Dalla descrizione dei cittadini di Eusapia permea soprattutto un’enorme paura dei cambiamenti. Per paura di guardare avanti finiscono per rigirarsi continuamente nel proprio passato. È un tratto comune anche a un’altra delle città calviniane, che prende il nome di Eutropia. “Entrato nel territorio di Eutropia, il viaggiatore vede non una città ma molte, di eguale grandezza e non dissimili tra loro. […] Eutropia è non una ma tutte queste città insieme; una sola è abitata, le altre vuote”. Quando i suoi abitanti si stufano delle proprie occupazioni, delle relazioni sociali e della loro vita, si spostano tutti insieme nella città vicina. Come i pezzi di una scacchiera, i cittadini riprendono la propria vita cambiando occupazione, famiglia, abitazione, ma ricreando poi una società identica a quella precedente. “Così la loro vita si rinnova di trasloco in trasloco. […] La città ripete la sua vita uguale spostandosi in su e in giù sulla scacchiera vuota. Gli abitanti tornano a recitare le stesse scene con attori cambiati”. È una città in cui tutto cambia per finta, mentre alla fine le cose restano sempre uguali. È un luogo dove il desiderio di stravolgere la realtà finisce per ricrearne una in cui le dinamiche sono identiche e a cambiare sono soltanto gli attori.

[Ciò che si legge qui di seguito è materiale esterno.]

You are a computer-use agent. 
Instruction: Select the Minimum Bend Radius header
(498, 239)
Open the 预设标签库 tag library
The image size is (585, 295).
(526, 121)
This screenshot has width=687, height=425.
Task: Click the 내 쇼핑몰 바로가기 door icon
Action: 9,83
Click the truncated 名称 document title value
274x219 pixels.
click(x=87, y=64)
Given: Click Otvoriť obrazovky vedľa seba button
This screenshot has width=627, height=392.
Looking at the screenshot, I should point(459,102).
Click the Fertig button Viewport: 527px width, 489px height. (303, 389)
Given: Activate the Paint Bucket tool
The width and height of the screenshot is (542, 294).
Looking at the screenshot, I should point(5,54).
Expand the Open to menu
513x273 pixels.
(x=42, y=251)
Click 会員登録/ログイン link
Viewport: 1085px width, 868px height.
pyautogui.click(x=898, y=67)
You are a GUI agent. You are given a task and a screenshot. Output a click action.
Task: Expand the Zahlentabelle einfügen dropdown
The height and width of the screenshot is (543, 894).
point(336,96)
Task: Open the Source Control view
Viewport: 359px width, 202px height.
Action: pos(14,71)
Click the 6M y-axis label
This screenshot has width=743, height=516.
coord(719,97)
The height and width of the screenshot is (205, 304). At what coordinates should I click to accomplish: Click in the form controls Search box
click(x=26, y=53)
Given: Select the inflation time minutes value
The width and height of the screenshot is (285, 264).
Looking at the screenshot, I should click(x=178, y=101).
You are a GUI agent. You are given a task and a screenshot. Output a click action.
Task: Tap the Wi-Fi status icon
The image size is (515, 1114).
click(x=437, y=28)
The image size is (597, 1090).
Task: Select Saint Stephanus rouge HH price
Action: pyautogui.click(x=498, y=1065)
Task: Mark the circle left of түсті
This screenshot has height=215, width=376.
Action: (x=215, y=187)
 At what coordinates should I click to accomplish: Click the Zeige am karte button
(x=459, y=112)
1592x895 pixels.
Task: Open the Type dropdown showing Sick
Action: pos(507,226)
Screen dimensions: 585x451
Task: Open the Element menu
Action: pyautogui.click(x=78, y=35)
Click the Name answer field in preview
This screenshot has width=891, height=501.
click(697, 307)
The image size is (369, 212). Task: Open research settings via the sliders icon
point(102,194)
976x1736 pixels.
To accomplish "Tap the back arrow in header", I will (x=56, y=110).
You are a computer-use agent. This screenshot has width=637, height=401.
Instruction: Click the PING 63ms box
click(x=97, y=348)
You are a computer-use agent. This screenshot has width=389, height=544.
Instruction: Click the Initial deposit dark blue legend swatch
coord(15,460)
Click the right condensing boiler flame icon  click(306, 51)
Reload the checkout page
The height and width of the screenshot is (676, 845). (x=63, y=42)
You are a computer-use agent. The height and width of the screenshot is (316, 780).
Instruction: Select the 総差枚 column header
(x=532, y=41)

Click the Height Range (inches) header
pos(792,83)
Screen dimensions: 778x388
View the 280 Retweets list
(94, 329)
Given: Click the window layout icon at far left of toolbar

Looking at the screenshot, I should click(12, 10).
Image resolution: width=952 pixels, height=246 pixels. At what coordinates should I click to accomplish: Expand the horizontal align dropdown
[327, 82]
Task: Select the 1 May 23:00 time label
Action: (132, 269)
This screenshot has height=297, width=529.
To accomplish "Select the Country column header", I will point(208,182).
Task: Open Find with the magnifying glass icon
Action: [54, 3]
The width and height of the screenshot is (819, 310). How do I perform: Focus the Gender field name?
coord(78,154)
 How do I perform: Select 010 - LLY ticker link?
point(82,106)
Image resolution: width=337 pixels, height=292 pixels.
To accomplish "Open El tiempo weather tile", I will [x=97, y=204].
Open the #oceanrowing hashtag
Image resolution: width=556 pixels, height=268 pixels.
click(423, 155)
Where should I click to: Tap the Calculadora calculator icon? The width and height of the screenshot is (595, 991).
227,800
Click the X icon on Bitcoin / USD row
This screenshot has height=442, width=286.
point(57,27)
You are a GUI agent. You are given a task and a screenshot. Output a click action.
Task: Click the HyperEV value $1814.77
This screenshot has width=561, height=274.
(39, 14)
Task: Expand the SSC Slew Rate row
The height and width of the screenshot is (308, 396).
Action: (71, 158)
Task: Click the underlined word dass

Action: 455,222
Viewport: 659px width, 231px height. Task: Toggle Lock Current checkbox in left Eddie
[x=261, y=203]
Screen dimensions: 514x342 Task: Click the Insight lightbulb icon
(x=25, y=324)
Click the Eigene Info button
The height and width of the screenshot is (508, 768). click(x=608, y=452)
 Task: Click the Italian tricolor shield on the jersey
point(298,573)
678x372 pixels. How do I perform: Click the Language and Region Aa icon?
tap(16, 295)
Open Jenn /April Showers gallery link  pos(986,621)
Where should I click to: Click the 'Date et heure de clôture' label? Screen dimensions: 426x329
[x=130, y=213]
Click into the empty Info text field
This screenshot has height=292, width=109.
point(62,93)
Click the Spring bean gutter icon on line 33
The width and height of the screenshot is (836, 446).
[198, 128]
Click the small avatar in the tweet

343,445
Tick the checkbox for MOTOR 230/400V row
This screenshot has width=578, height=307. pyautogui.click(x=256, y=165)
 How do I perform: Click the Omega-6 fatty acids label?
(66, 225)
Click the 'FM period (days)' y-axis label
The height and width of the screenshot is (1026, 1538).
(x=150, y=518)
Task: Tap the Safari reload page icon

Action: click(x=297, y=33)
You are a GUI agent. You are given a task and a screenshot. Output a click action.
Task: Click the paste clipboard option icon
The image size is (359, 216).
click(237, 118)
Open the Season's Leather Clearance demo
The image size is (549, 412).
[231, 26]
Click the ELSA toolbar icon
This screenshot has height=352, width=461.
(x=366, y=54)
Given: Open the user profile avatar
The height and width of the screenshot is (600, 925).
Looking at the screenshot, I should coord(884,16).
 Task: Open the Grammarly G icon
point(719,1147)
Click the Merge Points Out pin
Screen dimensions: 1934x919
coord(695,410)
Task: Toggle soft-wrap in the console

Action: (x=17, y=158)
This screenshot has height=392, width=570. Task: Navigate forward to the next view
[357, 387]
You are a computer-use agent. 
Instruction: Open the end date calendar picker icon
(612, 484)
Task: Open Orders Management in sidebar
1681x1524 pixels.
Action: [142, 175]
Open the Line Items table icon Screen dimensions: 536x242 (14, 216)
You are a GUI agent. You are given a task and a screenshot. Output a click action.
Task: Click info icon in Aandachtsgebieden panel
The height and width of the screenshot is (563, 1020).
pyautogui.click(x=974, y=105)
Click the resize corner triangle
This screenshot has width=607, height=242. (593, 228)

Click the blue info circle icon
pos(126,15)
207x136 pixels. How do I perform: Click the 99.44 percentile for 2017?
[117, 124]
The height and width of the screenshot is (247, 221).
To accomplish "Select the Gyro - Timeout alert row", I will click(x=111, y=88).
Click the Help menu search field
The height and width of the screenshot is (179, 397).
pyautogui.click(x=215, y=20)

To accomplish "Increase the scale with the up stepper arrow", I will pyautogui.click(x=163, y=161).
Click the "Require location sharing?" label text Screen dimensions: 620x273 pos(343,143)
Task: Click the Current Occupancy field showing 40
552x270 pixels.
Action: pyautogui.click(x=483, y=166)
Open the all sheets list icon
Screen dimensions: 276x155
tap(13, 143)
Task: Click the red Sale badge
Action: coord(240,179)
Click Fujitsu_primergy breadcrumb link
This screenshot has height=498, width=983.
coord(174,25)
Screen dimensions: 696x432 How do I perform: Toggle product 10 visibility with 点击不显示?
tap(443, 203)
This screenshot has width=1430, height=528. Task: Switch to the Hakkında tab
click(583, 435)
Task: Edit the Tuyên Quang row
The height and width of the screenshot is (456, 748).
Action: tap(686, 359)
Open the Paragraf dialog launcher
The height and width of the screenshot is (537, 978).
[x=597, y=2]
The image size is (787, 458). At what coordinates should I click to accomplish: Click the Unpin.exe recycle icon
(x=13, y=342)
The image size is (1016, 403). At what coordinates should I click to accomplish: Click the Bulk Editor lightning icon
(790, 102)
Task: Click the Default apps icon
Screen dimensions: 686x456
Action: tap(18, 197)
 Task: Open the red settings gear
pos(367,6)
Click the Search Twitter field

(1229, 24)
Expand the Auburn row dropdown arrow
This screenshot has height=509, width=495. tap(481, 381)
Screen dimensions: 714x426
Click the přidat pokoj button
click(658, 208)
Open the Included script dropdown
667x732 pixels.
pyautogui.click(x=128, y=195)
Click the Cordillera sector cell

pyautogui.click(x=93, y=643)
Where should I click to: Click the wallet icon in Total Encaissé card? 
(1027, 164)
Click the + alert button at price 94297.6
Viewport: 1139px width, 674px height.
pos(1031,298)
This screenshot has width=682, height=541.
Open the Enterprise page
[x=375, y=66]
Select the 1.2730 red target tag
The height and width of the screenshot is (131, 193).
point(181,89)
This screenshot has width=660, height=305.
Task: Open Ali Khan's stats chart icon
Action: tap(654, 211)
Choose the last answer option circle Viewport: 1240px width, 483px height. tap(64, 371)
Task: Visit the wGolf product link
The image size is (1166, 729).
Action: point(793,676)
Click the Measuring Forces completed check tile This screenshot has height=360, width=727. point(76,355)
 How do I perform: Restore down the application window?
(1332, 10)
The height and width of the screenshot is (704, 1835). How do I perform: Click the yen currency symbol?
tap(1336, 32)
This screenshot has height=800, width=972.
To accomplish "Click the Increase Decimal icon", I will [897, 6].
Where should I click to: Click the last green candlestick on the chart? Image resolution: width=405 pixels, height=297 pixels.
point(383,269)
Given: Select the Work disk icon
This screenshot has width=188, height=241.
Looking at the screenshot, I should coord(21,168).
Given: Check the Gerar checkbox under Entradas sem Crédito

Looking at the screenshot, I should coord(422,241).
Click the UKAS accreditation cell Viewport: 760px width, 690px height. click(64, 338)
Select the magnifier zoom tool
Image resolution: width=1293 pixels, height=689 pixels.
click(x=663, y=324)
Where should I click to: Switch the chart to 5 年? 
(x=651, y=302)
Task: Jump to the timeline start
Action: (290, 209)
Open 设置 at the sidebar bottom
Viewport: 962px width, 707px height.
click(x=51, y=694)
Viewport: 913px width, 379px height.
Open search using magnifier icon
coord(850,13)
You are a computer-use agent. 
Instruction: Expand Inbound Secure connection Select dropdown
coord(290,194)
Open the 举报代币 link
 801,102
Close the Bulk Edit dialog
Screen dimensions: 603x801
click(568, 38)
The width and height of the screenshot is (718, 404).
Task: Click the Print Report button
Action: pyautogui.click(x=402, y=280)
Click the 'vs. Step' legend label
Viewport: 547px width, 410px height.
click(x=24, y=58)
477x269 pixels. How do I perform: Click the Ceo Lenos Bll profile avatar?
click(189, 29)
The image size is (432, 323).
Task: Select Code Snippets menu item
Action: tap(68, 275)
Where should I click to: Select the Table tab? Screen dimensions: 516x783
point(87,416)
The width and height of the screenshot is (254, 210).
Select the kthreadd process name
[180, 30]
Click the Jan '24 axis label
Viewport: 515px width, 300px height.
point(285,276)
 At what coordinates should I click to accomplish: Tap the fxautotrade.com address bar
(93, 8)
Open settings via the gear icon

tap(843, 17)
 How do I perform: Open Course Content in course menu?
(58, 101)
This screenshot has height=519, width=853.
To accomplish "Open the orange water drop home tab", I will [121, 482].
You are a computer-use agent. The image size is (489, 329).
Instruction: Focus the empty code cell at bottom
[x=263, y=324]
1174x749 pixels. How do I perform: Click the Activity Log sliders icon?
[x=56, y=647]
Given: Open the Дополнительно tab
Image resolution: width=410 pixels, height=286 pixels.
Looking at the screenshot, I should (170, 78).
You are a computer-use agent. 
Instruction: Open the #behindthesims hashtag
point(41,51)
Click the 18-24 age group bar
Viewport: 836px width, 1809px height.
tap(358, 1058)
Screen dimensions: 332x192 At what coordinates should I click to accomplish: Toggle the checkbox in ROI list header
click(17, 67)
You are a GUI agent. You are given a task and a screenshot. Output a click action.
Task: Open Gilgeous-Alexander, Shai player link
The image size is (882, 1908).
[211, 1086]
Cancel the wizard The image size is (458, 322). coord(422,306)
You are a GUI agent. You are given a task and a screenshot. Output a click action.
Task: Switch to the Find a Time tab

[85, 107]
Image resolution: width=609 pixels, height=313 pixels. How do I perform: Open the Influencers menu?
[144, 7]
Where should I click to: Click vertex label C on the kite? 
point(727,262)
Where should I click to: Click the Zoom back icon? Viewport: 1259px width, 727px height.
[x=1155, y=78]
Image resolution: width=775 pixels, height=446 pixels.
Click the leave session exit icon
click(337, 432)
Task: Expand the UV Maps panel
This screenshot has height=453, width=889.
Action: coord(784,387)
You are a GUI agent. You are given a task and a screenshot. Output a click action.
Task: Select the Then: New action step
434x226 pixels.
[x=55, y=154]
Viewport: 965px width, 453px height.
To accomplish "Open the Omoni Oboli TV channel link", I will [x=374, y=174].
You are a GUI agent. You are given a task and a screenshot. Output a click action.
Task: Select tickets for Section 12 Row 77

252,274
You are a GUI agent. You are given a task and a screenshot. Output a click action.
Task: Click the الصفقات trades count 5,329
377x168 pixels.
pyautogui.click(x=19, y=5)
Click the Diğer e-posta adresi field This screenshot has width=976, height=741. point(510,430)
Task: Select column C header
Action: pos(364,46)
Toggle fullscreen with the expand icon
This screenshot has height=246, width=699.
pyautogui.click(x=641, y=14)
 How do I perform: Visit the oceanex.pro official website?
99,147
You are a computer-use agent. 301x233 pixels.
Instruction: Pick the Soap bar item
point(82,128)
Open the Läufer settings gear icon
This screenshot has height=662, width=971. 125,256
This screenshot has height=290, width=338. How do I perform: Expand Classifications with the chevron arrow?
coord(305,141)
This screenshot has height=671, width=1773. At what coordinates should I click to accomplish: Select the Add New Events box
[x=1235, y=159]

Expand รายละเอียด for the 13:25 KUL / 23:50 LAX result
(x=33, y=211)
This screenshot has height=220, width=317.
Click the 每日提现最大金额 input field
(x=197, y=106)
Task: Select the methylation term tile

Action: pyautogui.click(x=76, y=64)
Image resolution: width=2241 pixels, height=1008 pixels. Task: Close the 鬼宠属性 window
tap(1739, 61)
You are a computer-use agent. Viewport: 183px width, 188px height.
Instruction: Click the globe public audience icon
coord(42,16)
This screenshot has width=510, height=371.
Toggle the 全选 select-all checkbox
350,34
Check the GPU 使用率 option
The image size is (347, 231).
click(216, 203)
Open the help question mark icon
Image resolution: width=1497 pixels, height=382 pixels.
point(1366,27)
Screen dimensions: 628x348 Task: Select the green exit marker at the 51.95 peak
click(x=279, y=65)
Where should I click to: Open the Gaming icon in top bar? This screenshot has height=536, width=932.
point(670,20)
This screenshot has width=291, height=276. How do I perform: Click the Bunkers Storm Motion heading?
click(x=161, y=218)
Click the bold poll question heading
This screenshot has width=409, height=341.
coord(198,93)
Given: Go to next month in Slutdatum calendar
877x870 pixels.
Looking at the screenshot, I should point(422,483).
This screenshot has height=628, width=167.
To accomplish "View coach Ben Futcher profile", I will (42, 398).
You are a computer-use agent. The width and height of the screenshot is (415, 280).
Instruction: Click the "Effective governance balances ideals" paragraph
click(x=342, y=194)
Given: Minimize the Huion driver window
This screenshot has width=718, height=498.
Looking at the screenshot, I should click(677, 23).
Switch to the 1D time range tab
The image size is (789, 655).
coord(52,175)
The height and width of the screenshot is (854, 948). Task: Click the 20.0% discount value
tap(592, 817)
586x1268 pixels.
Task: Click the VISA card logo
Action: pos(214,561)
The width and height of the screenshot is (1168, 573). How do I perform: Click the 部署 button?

In questo mondo che finge di cambiare non possiamo che rivedere i tentennamenti con cui, oggi, si affrontano le sfide cruciali che segneranno il nostro futuro. La transizione ecologica, la lotta contro le disuguaglianze, le battaglie per i diritti civili: le partite attraverso cui si delineerà la società di domani vengono costantemente affrontate con apparente risoluzione ed evidente approssimazione. Vogliamo cambiare ma pochi sono disposti ad accettare le rinunce e i sacrifici che il cambiamento necessariamente impone. Il risultato, come in Eutropia, è una traslazione in cui a mutare è solo la superficie, mentre il paradigma rimane identico. Così ci ritroviamo di continuo imbrigliati nelle stesse problematiche che si trascinano nel tempo.

Tra le pagine de Le città invisibili è facile ritrovarsi a osservare il mondo attuale trattando Italo Calvino come un contemporaneo. Le nostre fragilità infatti si rispecchiano in quelle che lo scrittore mostrava cinquant’anni fa. Forse perché anche noi, proprio come i cittadini di Eutropia, ci convinciamo di cambiare quando le inconsistenze della nostra realtà, in fondo, non ci pesano così tanto. “Sola tra tutte le città dell’impero, Eutropia permane identica a sé stessa”.